Once construction of the complex was complete, it didn’t leave a lot of time for the implementation of the fixtures. SVA had two or three designers on site for months to carry out the aiming and programming of this huge site. They also acquired a team of Nepalese abseiling workers to aid in the focusing and aiming of the fixtures in the fourteen-metre high galleries across the museums. Sutton Vane described the challenges his team had to face during this process: “We had to teach them how to adjust the beams on the thousands of track mounted Concord Beacon Muse DALI spots and how to aim the fittings really precisely – one degree of rotation from fourteen metres up is a big distance down on the floor. At ground level, we gave them sample fittings to practice with and taught them simple instructions like ‘rotate left’, ‘rotate right’, ‘bigger beam’, ‘smaller beam’ and so on. This was made more complicated because they only spoke Nepalese and their boss only spoke Arabic and Nepalese! So everything was translated from English into Arabic and then from Arabic to Nepalese, which was then shouted up fourteen metres.”

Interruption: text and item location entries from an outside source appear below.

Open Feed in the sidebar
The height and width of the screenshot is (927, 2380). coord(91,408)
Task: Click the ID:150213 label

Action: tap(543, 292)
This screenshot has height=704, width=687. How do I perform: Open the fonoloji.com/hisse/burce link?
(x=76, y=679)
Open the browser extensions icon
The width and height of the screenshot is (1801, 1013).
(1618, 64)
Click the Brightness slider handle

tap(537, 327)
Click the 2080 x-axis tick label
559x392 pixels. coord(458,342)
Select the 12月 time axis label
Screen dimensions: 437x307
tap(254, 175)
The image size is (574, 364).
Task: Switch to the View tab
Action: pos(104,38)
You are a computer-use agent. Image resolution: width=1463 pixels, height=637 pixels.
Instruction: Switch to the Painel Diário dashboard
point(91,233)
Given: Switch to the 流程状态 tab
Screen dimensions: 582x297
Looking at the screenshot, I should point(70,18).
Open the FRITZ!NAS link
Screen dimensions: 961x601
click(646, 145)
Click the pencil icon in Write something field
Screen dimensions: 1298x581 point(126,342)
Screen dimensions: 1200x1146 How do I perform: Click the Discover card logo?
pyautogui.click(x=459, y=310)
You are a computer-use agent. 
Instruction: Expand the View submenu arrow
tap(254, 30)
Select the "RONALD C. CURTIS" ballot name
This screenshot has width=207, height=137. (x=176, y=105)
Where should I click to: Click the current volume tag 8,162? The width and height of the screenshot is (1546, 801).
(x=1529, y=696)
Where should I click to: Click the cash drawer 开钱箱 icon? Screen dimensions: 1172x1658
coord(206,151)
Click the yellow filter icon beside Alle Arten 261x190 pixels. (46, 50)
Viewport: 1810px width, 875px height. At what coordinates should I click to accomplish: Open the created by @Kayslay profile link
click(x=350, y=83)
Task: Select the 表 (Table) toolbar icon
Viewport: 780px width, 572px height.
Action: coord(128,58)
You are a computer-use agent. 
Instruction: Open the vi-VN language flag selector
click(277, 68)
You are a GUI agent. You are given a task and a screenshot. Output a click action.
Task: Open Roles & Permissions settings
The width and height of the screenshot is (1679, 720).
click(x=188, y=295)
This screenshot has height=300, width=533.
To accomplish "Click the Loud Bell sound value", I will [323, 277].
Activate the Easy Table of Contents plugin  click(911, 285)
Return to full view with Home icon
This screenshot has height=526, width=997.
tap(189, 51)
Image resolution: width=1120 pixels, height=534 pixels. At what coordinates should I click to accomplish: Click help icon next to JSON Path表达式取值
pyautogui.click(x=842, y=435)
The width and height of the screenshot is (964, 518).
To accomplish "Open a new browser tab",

Some decorative elements were also added: Original BTC with the Titan Size 1 decorative pendant lights and a bulkhead with retro LED lamp for a model plane installation. Traxon Technologies installed individually addressable RGB LED Dot XL 3 with domes for a black hole exhibit in the Space Museum. Also used were Megaman dimmable globe E27 lamps with opal coating and Instyle LED 24V ultra violet LED tape for black light effect lighting.

The hard work has paid off for the SVA team, winning them the Public Building of the Year at the ABB LEAF Awards in 2017. It has also been entered into the darc awards / architectural 2018 awards.